In a world so big, unreachable and overwhelming, I sometimes feel like I need a big, warm cozy blanket where I can hide under. Before YIP I tried to stay away from the difficult topics and challenges the world faces today because I knew I didn’t have this nice cozy blanket to curl up in when it would be too much. I went to many  climate protests and acted like I was very engaged in the world, but I did my best to never actually dive into things or feel my feelings because I knew that I couldn’t do that alone.

In the global realities block I was finally able to dive into this topic again with a safe blanket around me of YIP cuddles, people who hold space for the group whilst difficult conversations were happening. But, it is still challenging to dive into a different topic every week with an open heart with all the feelings that it involves, while  wanting to be present and engaged.

At the end of October, as the days were getting shorter, thin cotton socks were replaced by big woollen ones and the summery spirit, swimming in the fjord and eating outside were replaced by warm baths, moon walks, clear skies full of stars and a lot of tea.
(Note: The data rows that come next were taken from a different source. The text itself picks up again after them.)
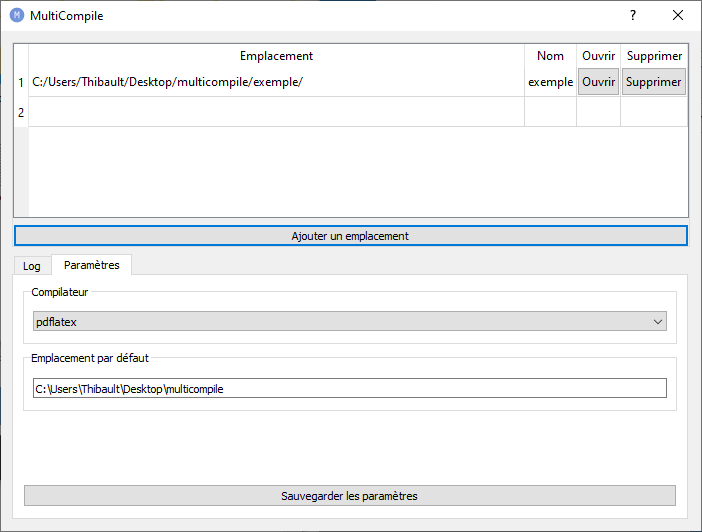Click the Supprimer column header
Image resolution: width=702 pixels, height=532 pixels.
(654, 56)
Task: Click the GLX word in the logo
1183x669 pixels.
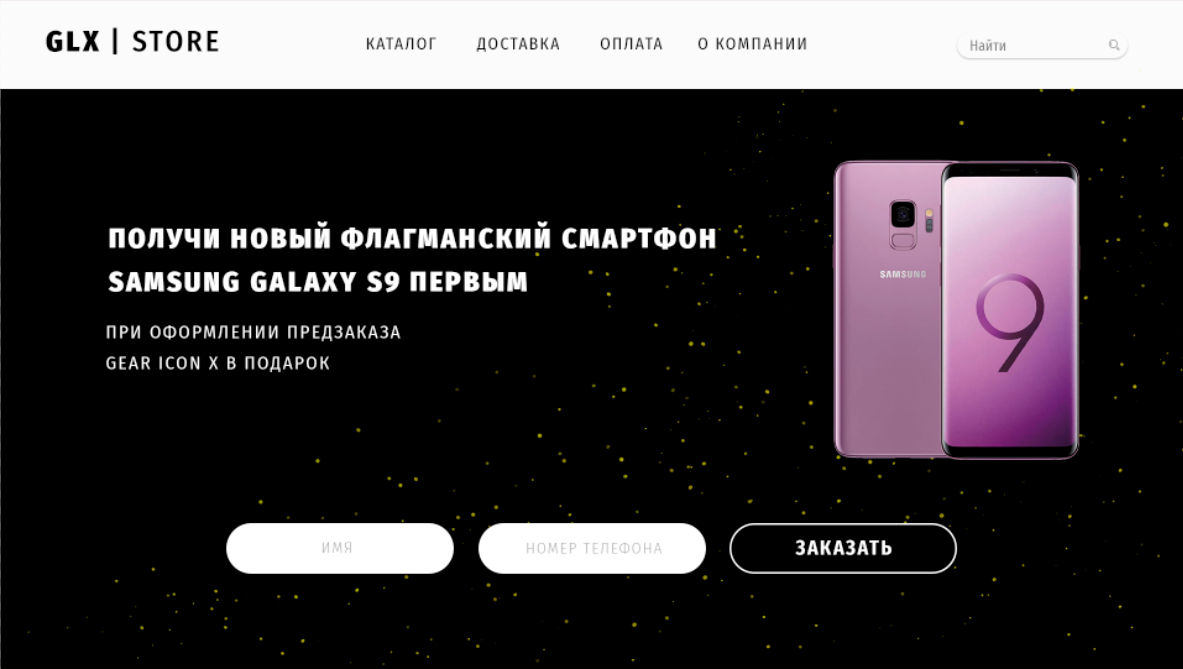Action: (x=72, y=41)
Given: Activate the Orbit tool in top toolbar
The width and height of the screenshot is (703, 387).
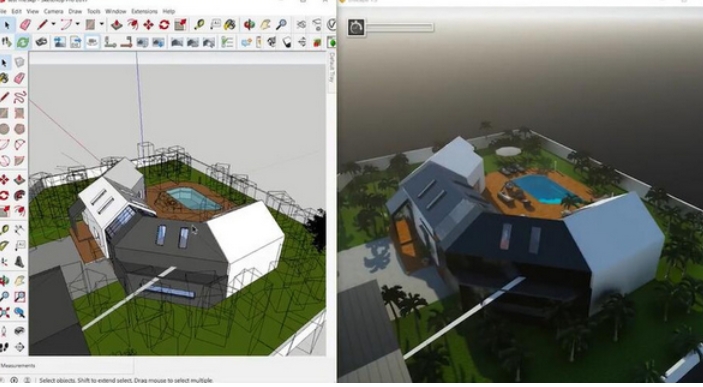Looking at the screenshot, I should coord(249,24).
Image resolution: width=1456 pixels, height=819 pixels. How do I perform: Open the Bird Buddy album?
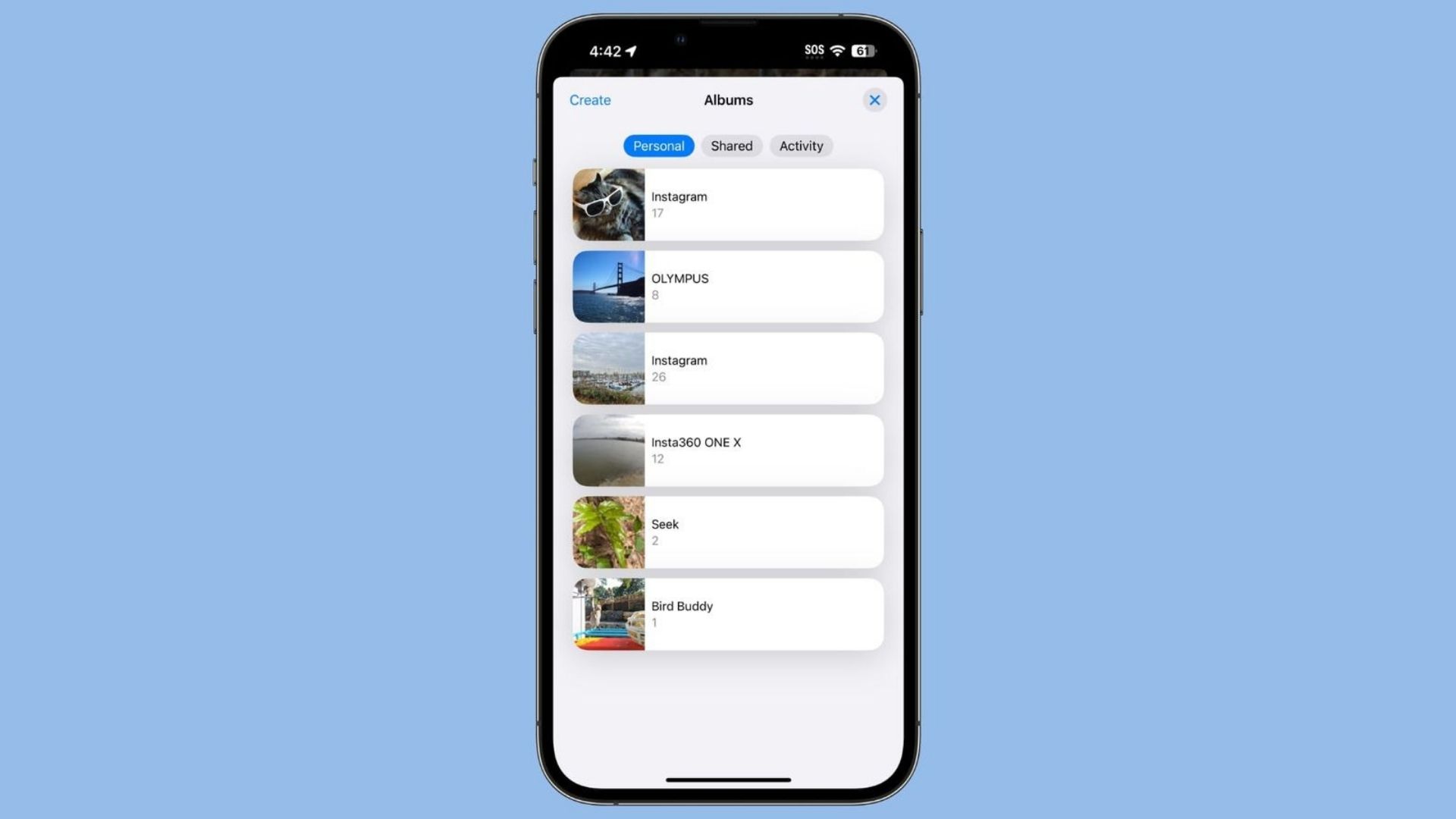point(728,613)
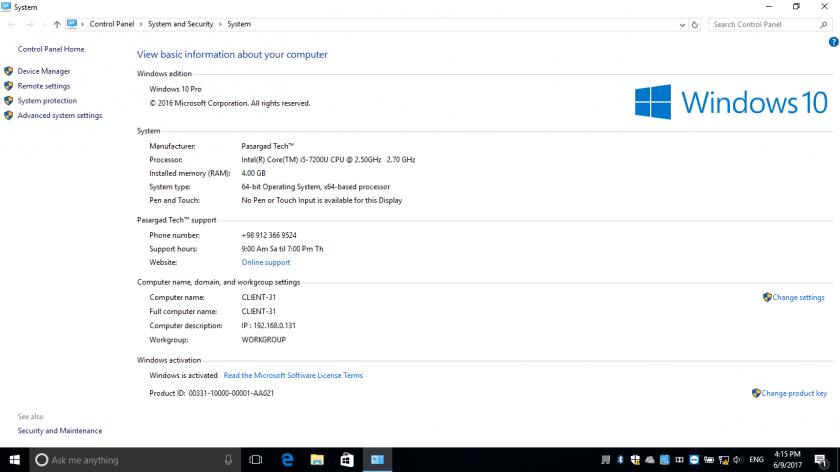Expand the chevron after System and Security
This screenshot has width=840, height=472.
220,24
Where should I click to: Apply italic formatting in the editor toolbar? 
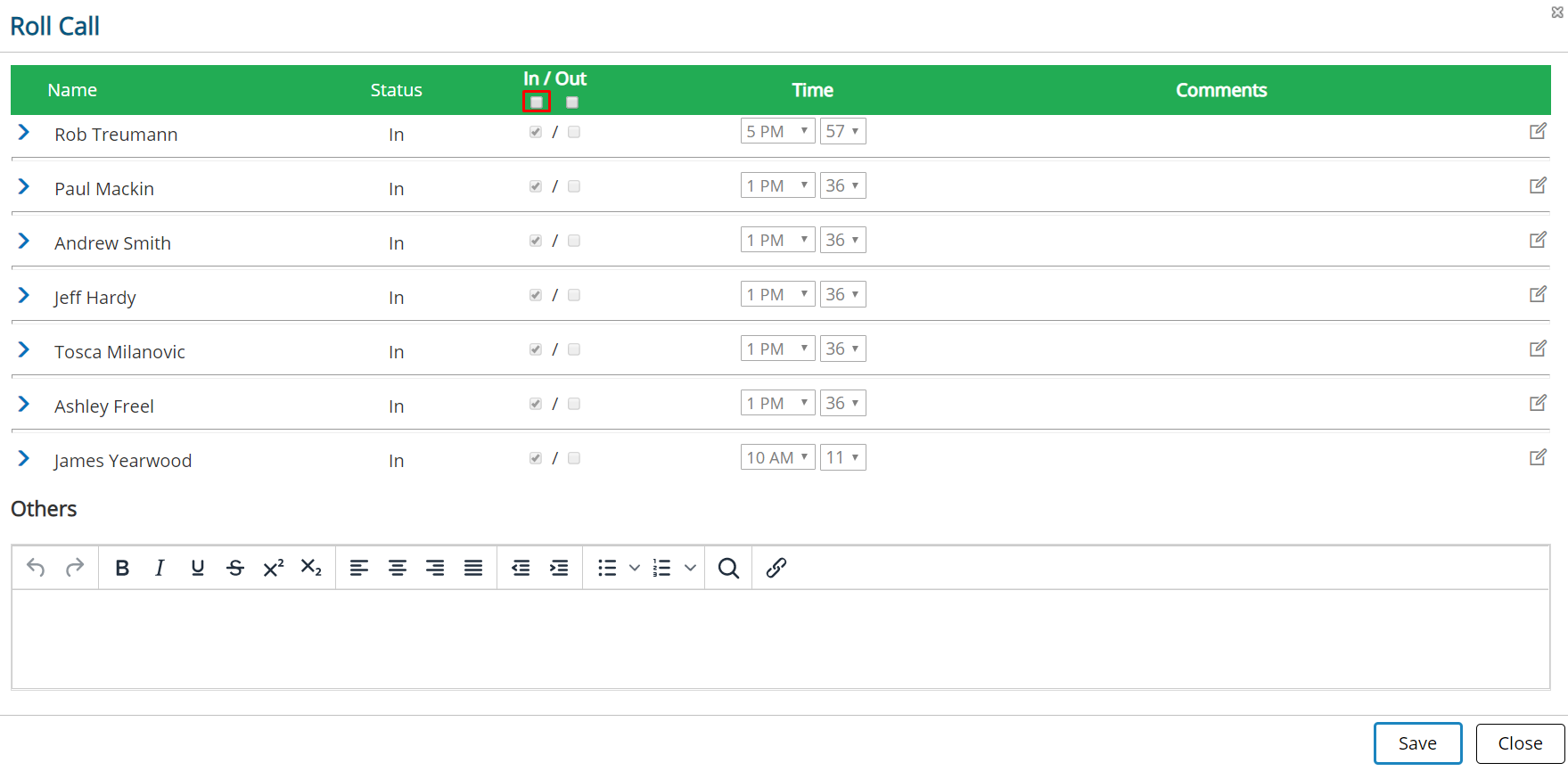[x=160, y=568]
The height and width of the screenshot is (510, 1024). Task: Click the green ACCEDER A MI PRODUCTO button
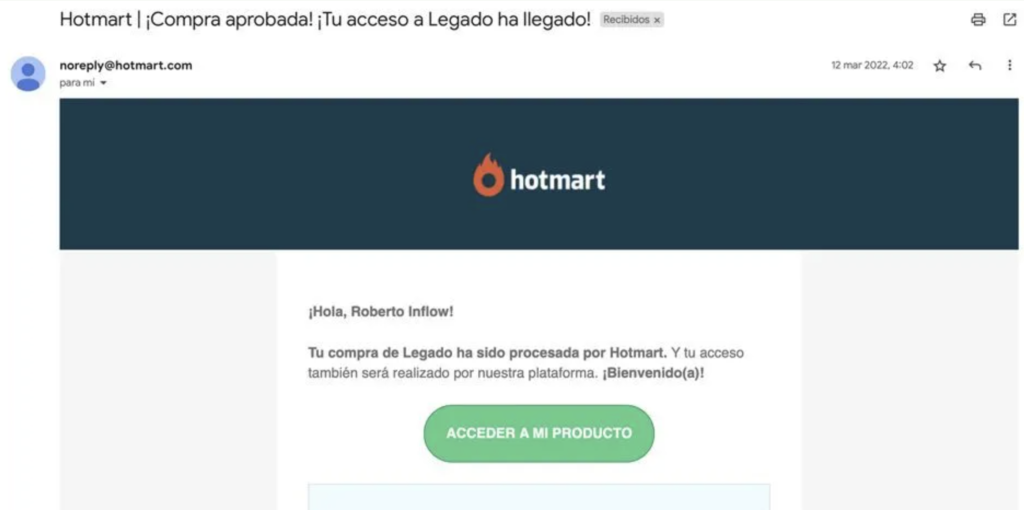(539, 433)
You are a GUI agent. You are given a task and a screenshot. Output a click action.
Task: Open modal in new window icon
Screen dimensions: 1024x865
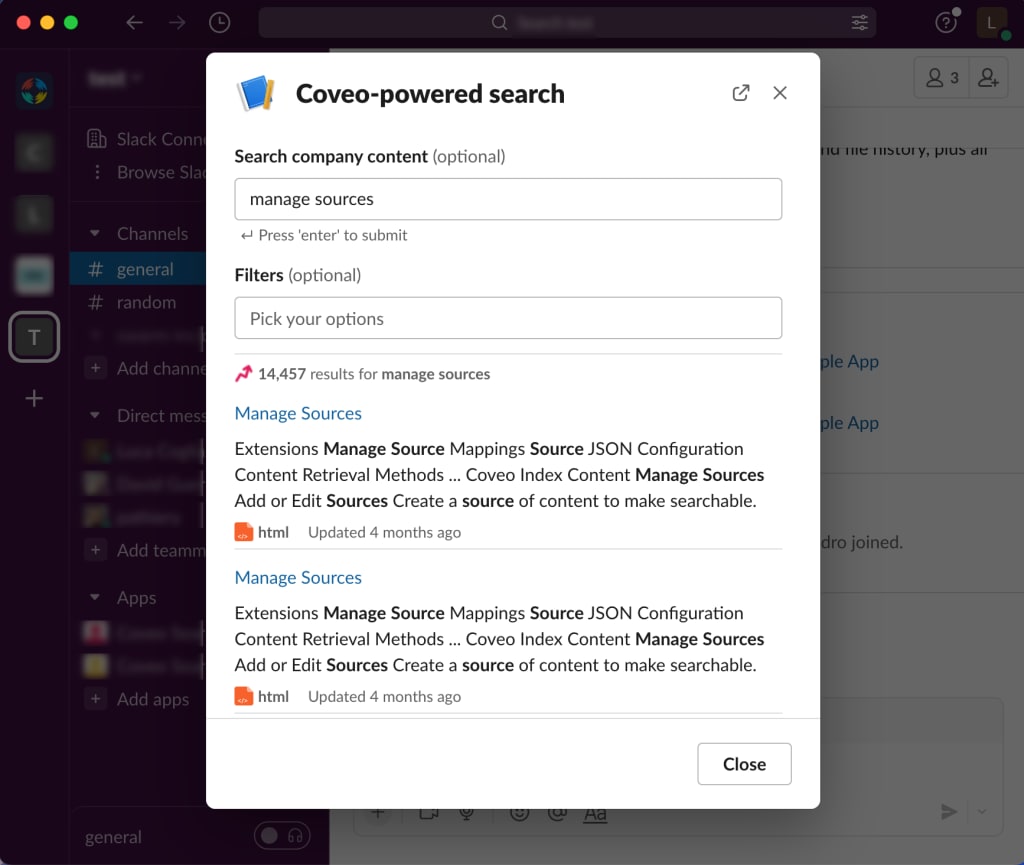click(740, 93)
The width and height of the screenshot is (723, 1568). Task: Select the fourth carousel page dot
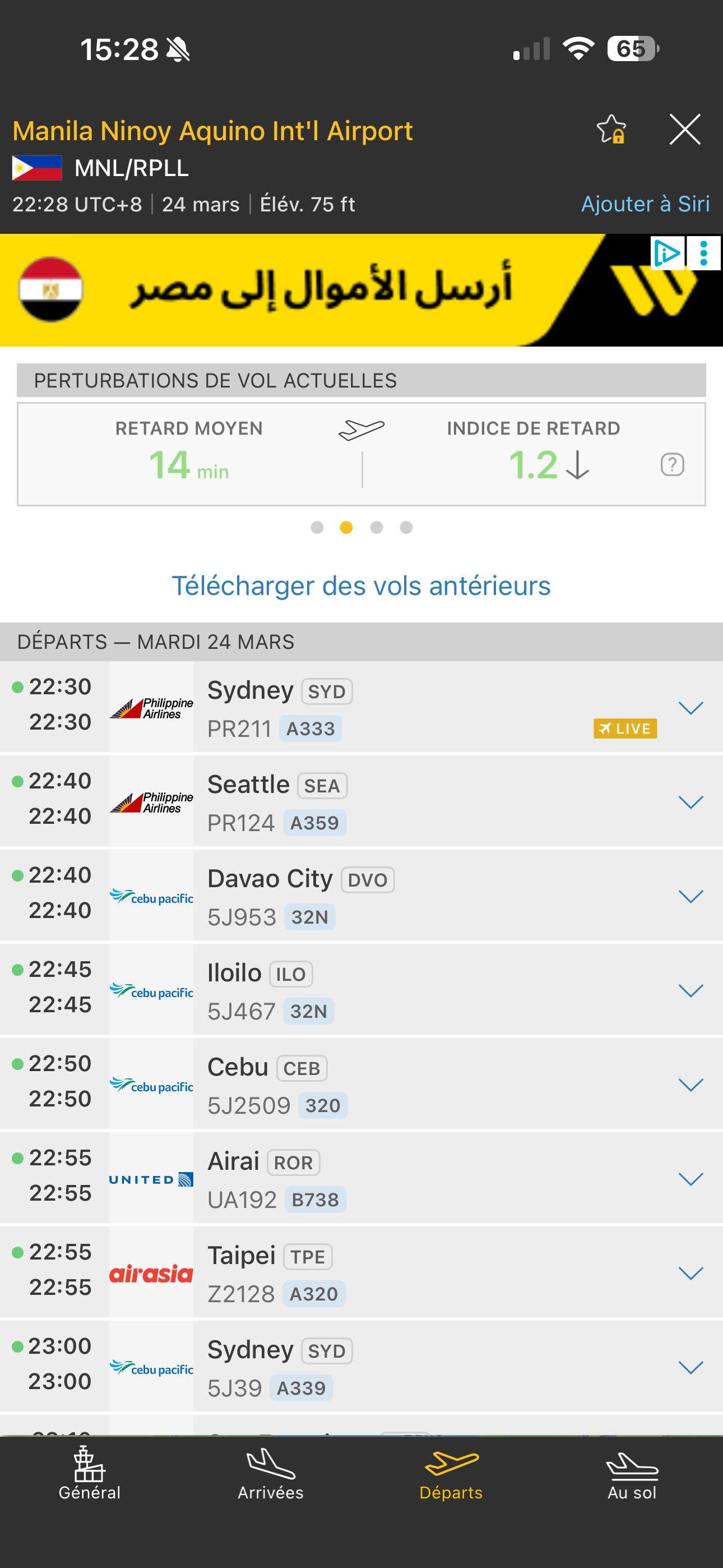pyautogui.click(x=406, y=528)
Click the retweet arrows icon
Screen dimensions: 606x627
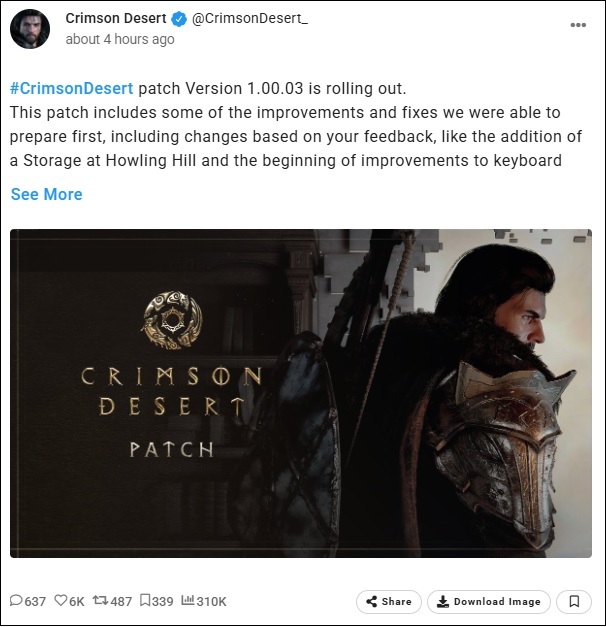pyautogui.click(x=100, y=600)
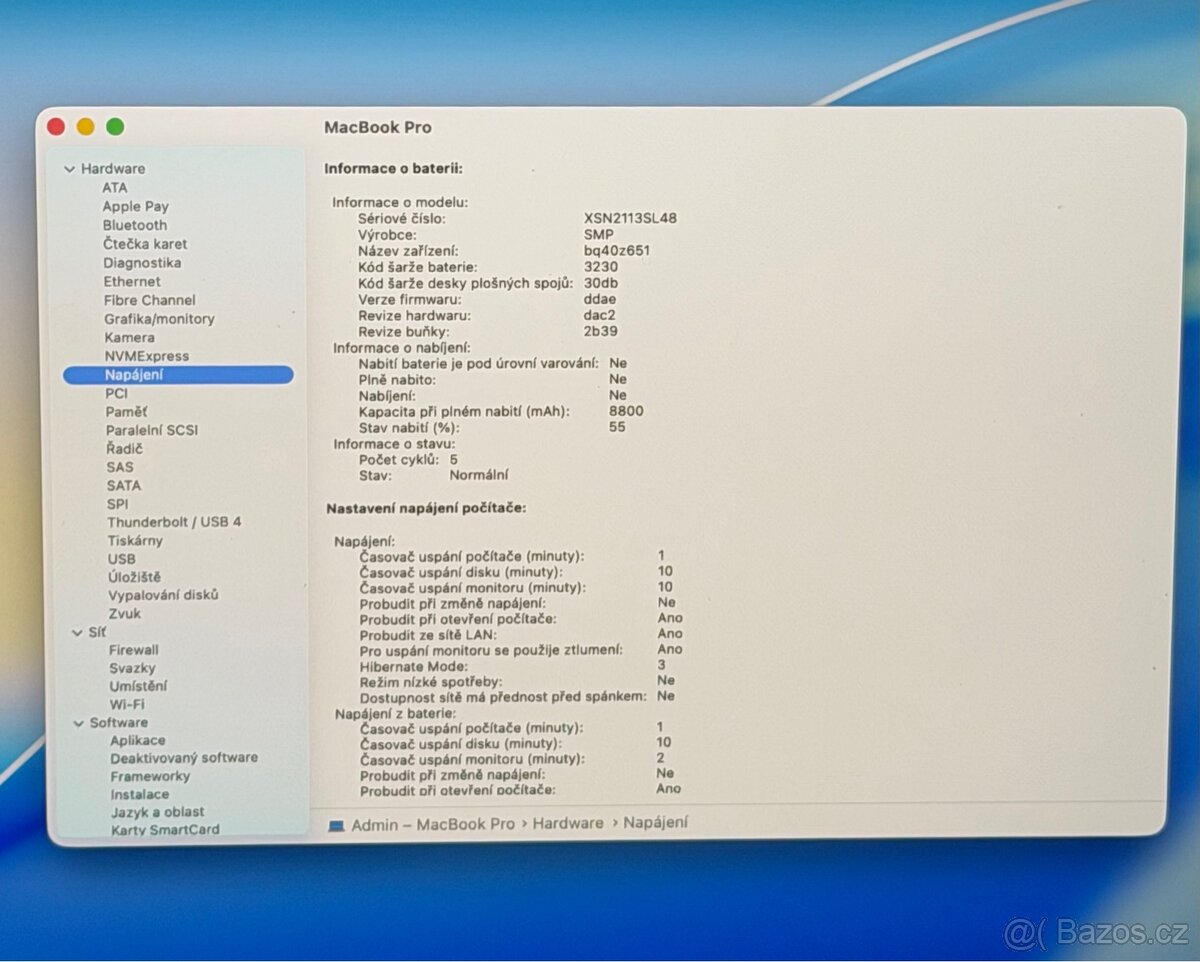The width and height of the screenshot is (1200, 962).
Task: Click Admin – MacBook Pro in path bar
Action: pyautogui.click(x=432, y=824)

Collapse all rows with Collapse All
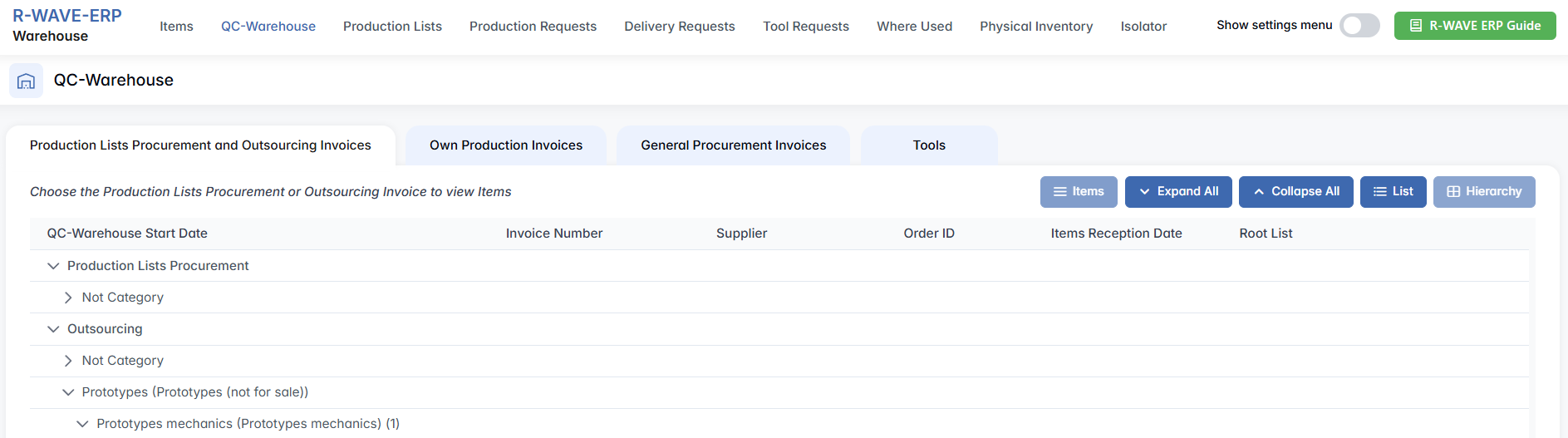[x=1295, y=192]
I noticed that the energy in me and also the group shifted. Our group started to settle more. I felt more at home in this weird and magical place in Sweden and more at home in myself.

I used the autumn break to try and process all this knowledge that I gained by getting lost in the forest and writing some things down for the second time.

I felt ready to dive deeper into myself, to arrive more in my body instead of being in my mind a lot. I love being in my mind. Thinking a lot about the outer world, global challenges and systems makes me feel inspired and alive.. But, in the inner awareness block I realized that being in your mind without the outer world, without all the global challenges and without all these new ideas can be very healing and also a lot of fun. At least for me it was. We focused a lot on our bodies, our hands and the connection between body and mind.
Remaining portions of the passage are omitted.